# Financial recovery after divorce.



## southbound

For those who pay or paid child support, did you manage to be financially stable while paying? I've been paying child support for 6 plus years, and while I'm far from starving, I just can't seem to feel like I'm able to have a little extra in the wallet. On the other hand, the x has added a three car garage, pool, workout room, you name it. 
I have a great relationship with my kids, and they think it's crazy too. 
Personally, I think the current child support laws are a bit outdated as a blanket policy that fits all, but I guess that's another topic. 

Anyway, did you manage to move on while paying child support?


----------



## Marc878

I suspect until CS ends or you're able to secure a higher paying position you're stuck for now.

Sounds like you're in an area where there isn't a lot of room for upward movement in your field.

However, if you didn't get 50/50 and your children being older would want that this could be an option.

How old are the kids?


----------



## southbound

Marc878 said:


> I suspect until CS ends or you're able to secure a higher paying position you're stuck for now.
> 
> Sounds like you're in an area where there isn't a lot of room for upward movement in your field.
> 
> However, if you didn't get 50/50 and your children being older would want that this could be an option.
> 
> How old are the kids?


One has already aged out. In my state, it ends at 18, and I only have 3 years left with the other one. It's been going on, however, for 7 years. 

I don't think there is a rational person out there who has a problem with paying money to make sure their kids have what they need. The problem is with the idea of writing a big check and handing it to someone to do with whatever they want. 

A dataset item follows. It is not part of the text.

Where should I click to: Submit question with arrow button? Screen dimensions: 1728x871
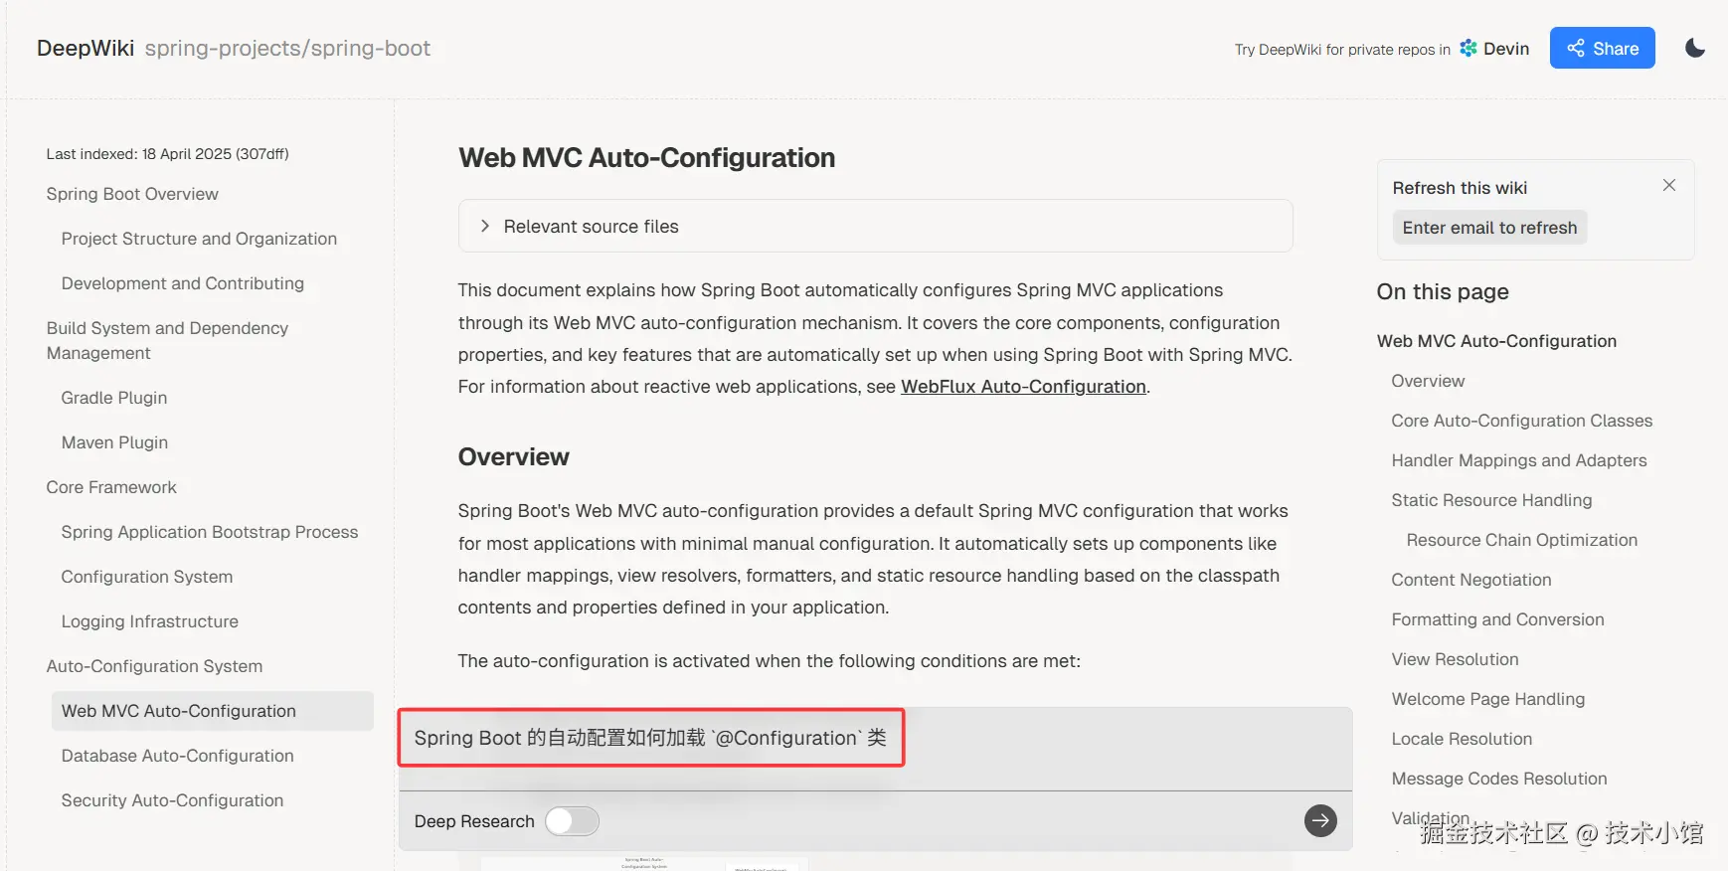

My kids even think it's crazy. My daughter says her mom buys whatever she wants for herself, but if my daughter wants something, it's like she's asking for a lung.


----------



## Ynot

OP, while I can see why it is disheartening to see your ex thrive while you struggle, you should know that it isn't permanent and in the end it will be your ex who sees who sees her way of life come to screeching halt, while yours will take off. I have a friend who is dating a selfish entitled alimony princess. She proudly boasts of how she only dated doctors before she met my friend (he is an engineer and more unfortunately he is also a nice guy who is being used). She had four kids, she was getting mega bucks in CS and alimony from her ex, the doctor. Now one by one the kids are coming of age and her support is decreasing. Well she hadn't though about the future. So she bought a house on the golf course because she deserved it (in her mind), so as the support dwindles and finally stops she now realizes that she can't afford the good life anymore and so she is desperate to sell her house. Your ex will hit the wall when your CS stops. Your life will take off like a rocket when all that extra cash starts flowing your way. Stay strong. With only three years left, I wouldn't throw away any good money hiring a lawyer, whatever you might save in CS will all go the attorney and then some.


----------



## NextTimeAround

What's your ex's situation that makes things so lopsided?

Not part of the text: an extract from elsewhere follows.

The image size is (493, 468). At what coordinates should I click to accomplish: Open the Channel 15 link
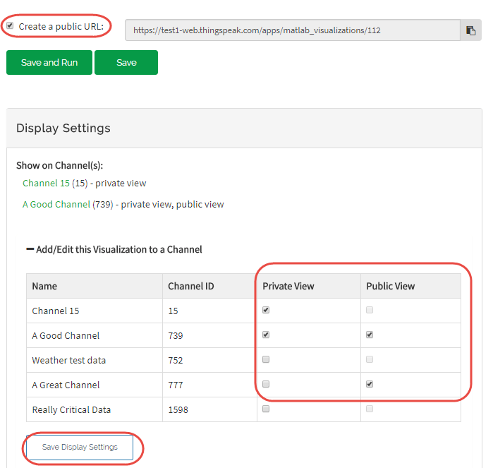pos(46,184)
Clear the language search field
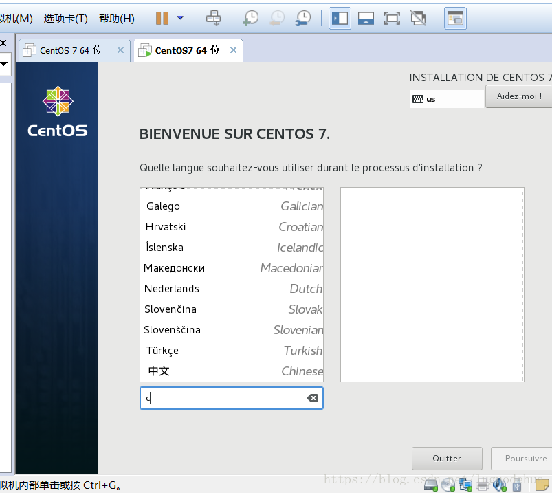 click(312, 398)
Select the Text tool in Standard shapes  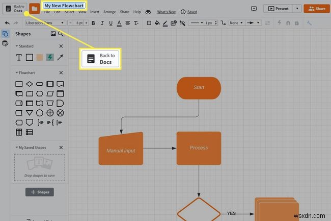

Did she remarry? Does she work in a field that is generally higher paying than yours?


----------



## SunCMars

A man paying child support is a moral must. And help them with college money and wedding costs, if he can afford it.

The wife? Women are supposed to be equals. No alimony. Let her fetch her own water. If the women is disabled or with other mitigating circumstances, "maybe". And alimony makes sense if the women needs a little time to get on her feet...maybe a year, or so.

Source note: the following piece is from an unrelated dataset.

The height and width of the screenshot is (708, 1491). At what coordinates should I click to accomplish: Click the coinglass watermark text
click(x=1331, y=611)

Same goes for a women paying alimony to a man. 

We ain't our brothers keepers....unless we choose to be.

But, "woulda, shoulda, coulda" has no stock in the company. No voting rights.


----------



## Diana7

When I was a single mum and got child support for the youngest child, I was living below the poverty line. I had to lose my house because I couldn't afford the mortgage, and all of the money I got went on food and basic bills. Maybe you need legal advice if the money isn't going on the child. Perhaps it could be put into an account that is controlled by a third party that she can only use if its specifically for the child. 
I wonder how she will manage when it stops?


----------



## LostinMO

I was paying child support. Company sent my job to Mexico. I was able to continue paying. I voluntarily wrote a check each month so they never had to come after me or garnish my wages. I made it thru. Child support has ended. So hang in there and make sure that if obligations are not being met on their end, that you take appropriate measures to get it ended too.


----------



## Marc878

southbound said:


> One has already aged out. In my state, it ends at 18, and I only have 3 years left with the other one. It's been going on, however, for 7 years.
> 
> I don't think there is a rational person out there who has a problem with paying money to make sure their kids have what they need. The problem is with the idea of writing a big check and handing it to someone to do with whatever they want.
> 
> My kids even think it's crazy. My daughter says her mom buys whatever she wants for herself, but if my daughter wants something, it's like she's asking for a lung.


Unfortunately it's tough to control how CS is spent. Do you have 50/50? I suspect not. Can you get that now?


----------



## NextTimeAround

Marc878 said:


> Unfortunately it's tough to control how CS is spent. Do you have 50/50? I suspect not. Can you get that now?


I've heard that as well. For example, a single dad told me he was not allowed to pay for school fees or anything else directly. The money has to go directly to the custody parent and then one hopes.......


----------



## southbound

NextTimeAround said:


> What's your ex's situation that makes things so lopsided?
> 
> Did she remarry? Does she work in a field that is generally higher paying than yours?


Yes, she remarried a guy who makes about what I make, and she doesn't make as much as I do. I'm not sure where all the stuff comes from. Maybe they are making payments like everyone else. 

So, her financial situation is like she were married to me, but an additional fat check on top of that. It just seems like a bonus instead of a need. 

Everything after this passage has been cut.